Together, 3Com and TippingPoint will bring to market the most advanced security and network infrastructure offerings, guided by a deep understanding of the challenges facing enterprises today. TippingPoint’s award-winning, best-of-breed intrusion prevention systems complement 3Com’s existing security, data and voice portfolio of products, and further 3Com’s strategy for delivering secure, converged networks to enterprises of all sizes.

 

TippingPoint Financial Performance

“This acquisition comes on what would have been the last day of our fiscal fourth quarter. If TippingPoint had completed its quarter and fiscal year end as a standalone company, we believe that we would have delivered very strong results, results that exceeded guidance and street expectations,” stated Kip McClanahan. “We estimate that revenues for our fiscal fourth quarter through the close of the acquisition were approximately $13 million, which translates to a year-to-date performance of approximately $33 million in revenues.” Delivering these results, TippingPoint drove over 33 percent sequential quarterly growth through the close. 3Com expects to provide additional insight into TippingPoint’s un-audited performance in its upcoming earnings release on March 17, 2005.

 

Additionally, TippingPoint continued to grow its impressive list of Fortune 500 customers, including adding two more Fortune 10 companies in this quarter. “We see these kinds of performance metrics as proof of TippingPoint’s continued success,” commented Mr.
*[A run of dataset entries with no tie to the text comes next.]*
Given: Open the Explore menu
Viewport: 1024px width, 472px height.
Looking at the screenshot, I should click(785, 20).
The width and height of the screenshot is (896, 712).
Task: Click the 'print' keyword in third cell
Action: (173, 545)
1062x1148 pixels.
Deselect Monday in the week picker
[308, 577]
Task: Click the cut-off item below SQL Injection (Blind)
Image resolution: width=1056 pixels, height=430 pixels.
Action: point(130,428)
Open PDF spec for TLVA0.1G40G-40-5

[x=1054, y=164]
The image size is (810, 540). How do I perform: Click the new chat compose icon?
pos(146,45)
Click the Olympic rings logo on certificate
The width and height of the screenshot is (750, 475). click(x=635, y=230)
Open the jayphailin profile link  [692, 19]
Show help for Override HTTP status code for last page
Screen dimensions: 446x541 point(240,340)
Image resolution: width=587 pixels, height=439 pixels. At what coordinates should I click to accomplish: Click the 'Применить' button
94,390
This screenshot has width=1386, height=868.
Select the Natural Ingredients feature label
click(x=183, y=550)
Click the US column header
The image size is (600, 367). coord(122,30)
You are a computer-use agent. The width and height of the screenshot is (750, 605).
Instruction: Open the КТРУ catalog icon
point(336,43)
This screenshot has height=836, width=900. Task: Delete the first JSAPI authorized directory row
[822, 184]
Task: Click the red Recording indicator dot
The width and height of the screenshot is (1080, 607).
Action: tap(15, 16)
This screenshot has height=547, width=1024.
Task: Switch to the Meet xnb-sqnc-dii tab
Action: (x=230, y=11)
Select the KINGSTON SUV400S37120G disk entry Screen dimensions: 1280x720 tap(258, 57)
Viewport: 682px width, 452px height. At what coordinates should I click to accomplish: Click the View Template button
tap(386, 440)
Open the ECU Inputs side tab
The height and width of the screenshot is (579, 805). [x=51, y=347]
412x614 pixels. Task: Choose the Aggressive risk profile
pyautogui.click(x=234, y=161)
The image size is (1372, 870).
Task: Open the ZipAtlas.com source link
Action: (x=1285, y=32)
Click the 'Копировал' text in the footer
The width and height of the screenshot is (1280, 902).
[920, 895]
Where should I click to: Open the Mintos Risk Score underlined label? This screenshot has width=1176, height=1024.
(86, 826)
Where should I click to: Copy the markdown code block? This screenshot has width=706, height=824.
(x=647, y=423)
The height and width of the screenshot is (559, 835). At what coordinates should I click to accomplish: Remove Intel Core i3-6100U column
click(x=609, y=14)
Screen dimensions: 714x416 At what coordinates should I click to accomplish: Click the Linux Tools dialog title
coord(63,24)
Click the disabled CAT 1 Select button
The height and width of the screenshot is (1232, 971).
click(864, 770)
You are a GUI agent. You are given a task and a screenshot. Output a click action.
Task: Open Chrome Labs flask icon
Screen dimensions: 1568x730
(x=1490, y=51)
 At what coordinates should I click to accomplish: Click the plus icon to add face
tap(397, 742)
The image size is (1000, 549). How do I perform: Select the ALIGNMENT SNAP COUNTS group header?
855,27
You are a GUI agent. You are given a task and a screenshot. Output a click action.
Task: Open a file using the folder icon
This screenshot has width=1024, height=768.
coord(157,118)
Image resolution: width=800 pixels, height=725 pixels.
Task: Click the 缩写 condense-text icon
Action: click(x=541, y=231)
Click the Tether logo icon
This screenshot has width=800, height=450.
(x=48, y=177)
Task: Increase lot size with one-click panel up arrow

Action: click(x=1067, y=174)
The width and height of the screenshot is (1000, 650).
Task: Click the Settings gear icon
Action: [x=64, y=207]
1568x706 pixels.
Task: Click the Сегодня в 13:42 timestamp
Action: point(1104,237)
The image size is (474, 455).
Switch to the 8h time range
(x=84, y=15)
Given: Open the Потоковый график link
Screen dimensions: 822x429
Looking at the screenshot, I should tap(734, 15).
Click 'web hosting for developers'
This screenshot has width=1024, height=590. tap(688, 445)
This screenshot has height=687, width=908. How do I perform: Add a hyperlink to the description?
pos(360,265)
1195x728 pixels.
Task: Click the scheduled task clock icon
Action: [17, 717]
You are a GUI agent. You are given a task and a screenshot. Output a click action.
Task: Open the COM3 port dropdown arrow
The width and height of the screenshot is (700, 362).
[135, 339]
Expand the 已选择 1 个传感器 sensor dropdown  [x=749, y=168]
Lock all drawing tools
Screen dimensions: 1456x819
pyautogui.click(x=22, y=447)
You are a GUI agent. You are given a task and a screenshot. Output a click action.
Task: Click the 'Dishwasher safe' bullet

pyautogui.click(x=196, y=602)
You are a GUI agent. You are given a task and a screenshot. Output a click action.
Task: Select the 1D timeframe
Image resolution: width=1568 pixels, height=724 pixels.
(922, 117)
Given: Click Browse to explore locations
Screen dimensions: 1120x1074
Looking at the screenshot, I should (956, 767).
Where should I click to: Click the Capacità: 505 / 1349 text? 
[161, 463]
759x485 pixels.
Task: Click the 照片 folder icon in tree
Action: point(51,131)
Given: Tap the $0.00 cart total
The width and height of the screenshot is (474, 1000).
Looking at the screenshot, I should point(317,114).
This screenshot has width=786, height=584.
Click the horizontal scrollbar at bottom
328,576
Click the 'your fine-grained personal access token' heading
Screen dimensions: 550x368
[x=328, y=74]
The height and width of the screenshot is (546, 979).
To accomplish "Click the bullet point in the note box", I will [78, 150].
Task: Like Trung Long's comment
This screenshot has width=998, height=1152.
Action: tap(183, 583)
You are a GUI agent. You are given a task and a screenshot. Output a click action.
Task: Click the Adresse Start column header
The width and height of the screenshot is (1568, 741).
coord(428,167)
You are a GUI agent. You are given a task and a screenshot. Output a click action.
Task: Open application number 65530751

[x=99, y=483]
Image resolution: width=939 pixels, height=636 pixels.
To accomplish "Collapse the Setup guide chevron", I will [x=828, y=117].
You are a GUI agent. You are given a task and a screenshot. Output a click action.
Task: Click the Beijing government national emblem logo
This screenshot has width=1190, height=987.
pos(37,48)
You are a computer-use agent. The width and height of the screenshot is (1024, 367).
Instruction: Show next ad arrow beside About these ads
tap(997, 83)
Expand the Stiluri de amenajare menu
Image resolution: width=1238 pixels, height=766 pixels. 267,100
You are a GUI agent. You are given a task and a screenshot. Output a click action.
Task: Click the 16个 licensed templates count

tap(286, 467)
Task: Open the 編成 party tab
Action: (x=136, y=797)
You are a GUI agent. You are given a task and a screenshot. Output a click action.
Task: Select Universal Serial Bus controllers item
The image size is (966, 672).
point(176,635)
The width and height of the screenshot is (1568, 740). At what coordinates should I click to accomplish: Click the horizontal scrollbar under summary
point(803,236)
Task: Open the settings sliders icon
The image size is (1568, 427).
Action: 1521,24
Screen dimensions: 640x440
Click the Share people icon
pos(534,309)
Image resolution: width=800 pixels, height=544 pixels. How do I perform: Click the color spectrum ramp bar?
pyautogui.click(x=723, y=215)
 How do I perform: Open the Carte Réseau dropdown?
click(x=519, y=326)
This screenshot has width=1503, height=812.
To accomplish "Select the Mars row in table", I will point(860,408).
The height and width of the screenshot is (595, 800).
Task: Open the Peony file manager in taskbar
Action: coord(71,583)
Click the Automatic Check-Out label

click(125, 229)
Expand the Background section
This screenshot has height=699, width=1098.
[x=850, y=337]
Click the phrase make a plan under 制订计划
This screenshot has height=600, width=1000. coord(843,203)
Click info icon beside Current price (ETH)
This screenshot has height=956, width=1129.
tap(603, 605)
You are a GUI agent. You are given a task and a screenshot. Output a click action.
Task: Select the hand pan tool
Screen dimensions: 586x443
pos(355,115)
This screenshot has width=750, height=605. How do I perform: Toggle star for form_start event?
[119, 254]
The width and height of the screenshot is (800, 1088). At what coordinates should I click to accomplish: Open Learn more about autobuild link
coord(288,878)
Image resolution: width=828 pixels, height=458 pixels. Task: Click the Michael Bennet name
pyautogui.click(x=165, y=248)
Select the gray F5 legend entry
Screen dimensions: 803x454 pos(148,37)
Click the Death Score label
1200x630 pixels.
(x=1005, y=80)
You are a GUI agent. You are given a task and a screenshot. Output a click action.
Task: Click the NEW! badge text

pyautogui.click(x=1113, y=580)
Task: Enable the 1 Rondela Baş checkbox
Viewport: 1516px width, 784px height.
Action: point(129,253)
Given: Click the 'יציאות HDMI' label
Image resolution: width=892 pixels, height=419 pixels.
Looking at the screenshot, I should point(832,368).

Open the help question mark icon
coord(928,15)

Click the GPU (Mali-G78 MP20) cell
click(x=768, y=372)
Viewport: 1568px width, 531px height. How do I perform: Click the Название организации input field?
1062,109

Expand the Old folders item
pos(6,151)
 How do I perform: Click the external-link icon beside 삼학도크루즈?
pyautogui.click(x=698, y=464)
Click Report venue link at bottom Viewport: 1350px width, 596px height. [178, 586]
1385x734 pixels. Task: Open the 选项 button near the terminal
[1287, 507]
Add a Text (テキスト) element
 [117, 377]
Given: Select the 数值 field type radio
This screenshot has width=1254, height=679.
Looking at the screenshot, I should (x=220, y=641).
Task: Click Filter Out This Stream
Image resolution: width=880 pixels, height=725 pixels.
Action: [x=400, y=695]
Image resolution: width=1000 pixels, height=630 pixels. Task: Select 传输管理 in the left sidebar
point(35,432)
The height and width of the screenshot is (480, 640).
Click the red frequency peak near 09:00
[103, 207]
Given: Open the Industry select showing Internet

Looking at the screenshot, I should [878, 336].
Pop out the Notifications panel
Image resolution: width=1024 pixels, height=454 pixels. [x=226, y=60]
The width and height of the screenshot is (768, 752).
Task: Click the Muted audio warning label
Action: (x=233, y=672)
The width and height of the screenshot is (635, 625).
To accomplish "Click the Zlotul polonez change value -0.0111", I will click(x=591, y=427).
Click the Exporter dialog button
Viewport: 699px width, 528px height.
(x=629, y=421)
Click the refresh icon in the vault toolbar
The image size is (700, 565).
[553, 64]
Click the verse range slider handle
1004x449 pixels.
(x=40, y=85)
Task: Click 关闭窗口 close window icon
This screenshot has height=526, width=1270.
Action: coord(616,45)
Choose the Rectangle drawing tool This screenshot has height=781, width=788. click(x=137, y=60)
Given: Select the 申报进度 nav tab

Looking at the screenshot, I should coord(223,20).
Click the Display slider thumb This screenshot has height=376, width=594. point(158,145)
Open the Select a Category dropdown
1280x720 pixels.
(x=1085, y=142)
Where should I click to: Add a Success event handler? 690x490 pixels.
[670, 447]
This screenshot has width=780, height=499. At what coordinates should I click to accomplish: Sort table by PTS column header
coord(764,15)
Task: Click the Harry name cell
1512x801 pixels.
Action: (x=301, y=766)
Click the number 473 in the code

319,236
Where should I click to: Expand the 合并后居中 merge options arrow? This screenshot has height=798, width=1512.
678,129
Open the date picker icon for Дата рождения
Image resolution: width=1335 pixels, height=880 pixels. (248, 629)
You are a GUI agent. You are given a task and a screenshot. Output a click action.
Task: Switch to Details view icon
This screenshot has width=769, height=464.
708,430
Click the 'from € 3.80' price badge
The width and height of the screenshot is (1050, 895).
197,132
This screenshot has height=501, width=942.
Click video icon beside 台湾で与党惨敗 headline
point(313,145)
Claflin. “We will continue that trend as we expand TippingPoint’s reach.”

 

TippingPoint Shareholder Information

3Com will soon mail a letter of transmittal and instructions to former holders of record of TippingPoint common stock to be used for the exchange of TippingPoint shares for the cash consideration. TippingPoint stockholders who own shares through a broker will be contacted by their broker. Former TippingPoint stockholders with further questions regarding the exchange of TippingPoint shares for the cash consideration should contact Mellon Investor Services LLC, the 3Com / TippingPoint paying agent, by telephone at (800) 777-3674.

 

About 3Com Corporation

3Com is a leading provider of secure, converged voice and data networking solutions for enterprises of all sizes. 3Com offers a broad line of innovative products backed by world class sales, service and support, which excel at delivering business value for its

 



 

customers.  When customers exercise choice, their choice is 3Com. For further information, please visit www.3com.com, or the press site www.3com.com/pressbox.

 

Copyright © 2005 3Com Corporation. 3Com and the 3Com logo are registered trademarks and Exercise Choice is a trademark of 3Com Corporation. TippingPoint Technologies is a registered trademark of TippingPoint. All other company and product names may be trademarks of their respective holders.

 

This press release includes “forward-looking statements” within the meaning of Section 21E of the Securities Exchange Act of 1934, as amended. The forward-looking statements contained herein include statements about the acquisition of TippingPoint by 3Com and the benefits of the acquisition. These statements are subject to inherent risks and uncertainties that could cause actual results to differ materially from those expressed or implied.  Such risks and uncertainties include, among others, the ability to realize the anticipated benefits or synergies of the transaction in a timely manner or at all. Additional information relating to the uncertainty affecting TippingPoint’s and 3Com’s businesses are contained in their filings with the Securities and Exchange Commission.